● EXERCISE BRIEF: Pick out and copy every line of the items below that contains the string "section". Letter case counts.

(Collection entries)
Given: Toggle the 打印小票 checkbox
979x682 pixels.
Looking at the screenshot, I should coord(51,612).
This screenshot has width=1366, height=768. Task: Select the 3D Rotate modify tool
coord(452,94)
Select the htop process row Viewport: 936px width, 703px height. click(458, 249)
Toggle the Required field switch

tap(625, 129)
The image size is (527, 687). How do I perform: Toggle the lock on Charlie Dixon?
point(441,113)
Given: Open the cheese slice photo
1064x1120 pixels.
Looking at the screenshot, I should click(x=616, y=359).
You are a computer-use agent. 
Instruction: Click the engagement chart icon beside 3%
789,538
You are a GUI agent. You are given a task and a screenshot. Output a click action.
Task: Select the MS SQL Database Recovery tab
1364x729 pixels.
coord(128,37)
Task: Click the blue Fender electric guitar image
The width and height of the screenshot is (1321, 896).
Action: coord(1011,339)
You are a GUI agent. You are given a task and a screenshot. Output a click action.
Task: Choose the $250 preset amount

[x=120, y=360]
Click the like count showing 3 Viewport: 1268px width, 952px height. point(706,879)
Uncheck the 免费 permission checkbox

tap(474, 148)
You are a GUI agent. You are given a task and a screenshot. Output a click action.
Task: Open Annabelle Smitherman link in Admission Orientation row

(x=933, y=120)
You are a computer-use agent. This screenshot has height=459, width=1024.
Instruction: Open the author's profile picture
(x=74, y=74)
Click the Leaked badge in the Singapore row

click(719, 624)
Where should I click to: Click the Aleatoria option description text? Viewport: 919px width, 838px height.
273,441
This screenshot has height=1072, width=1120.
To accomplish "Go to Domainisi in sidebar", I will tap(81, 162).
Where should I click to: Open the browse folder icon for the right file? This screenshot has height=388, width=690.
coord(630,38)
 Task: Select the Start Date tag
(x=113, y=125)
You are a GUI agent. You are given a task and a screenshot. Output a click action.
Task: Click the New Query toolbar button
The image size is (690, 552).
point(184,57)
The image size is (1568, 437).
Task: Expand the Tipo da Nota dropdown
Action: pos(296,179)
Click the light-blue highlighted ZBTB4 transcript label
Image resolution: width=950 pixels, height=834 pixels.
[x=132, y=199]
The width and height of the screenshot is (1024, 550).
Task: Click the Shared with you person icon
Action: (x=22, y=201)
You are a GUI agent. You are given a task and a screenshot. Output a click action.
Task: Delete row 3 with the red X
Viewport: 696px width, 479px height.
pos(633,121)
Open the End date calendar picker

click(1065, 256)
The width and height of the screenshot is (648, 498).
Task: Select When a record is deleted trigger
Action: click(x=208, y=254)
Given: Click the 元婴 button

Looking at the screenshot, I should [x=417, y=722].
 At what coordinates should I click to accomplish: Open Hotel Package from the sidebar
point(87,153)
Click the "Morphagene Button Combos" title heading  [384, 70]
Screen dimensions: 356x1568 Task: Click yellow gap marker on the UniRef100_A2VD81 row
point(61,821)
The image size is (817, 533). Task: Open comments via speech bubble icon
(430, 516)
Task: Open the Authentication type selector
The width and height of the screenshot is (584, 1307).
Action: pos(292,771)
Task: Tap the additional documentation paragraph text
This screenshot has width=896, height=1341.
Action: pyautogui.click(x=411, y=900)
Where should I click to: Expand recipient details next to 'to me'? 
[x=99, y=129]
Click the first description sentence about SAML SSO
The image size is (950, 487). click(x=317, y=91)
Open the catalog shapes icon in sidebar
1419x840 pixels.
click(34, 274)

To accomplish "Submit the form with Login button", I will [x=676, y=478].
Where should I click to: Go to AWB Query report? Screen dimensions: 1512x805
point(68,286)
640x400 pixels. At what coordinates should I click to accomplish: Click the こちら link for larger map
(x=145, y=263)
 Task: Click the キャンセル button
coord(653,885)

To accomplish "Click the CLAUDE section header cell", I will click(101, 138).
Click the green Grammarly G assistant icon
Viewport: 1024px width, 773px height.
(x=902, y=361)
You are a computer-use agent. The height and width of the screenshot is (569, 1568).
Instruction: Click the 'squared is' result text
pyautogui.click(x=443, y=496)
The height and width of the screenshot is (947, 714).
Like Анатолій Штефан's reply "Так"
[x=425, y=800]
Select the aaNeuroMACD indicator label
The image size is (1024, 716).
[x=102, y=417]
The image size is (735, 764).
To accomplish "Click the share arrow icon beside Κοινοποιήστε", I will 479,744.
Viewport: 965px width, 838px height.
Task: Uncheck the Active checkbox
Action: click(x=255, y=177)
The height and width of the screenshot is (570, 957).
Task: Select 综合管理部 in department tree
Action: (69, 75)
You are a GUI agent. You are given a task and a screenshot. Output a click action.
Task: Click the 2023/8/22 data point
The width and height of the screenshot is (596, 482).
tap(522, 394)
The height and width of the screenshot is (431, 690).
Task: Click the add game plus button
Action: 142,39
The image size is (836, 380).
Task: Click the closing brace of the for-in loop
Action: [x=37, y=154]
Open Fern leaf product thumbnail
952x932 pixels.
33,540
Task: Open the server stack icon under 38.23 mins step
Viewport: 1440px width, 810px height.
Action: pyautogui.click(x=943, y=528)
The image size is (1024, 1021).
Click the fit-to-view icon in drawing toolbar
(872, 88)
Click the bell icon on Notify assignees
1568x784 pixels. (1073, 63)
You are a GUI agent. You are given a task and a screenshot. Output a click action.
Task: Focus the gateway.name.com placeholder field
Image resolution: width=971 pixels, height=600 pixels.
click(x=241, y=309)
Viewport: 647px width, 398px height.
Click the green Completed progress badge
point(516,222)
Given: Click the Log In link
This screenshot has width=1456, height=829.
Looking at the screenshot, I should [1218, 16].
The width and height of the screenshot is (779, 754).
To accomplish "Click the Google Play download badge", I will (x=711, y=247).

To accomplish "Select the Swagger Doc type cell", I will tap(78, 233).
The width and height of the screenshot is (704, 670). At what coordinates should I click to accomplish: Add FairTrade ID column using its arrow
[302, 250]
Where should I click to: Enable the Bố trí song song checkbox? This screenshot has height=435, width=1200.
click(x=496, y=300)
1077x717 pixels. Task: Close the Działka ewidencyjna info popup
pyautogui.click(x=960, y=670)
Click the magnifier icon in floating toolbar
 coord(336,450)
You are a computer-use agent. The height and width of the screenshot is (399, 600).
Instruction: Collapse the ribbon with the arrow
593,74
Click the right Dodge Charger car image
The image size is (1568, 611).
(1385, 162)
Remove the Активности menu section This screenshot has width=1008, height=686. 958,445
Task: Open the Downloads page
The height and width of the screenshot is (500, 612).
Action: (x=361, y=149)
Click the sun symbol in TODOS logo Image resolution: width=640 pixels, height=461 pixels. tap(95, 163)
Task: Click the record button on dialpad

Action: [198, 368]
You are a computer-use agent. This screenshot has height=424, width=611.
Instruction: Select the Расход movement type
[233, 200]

● RESPONSE TO THE EXERCISE:
To accomplish "Click the CLAUDE section header cell", I will click(101, 138).
Remove the Активности menu section This screenshot has width=1008, height=686. 958,445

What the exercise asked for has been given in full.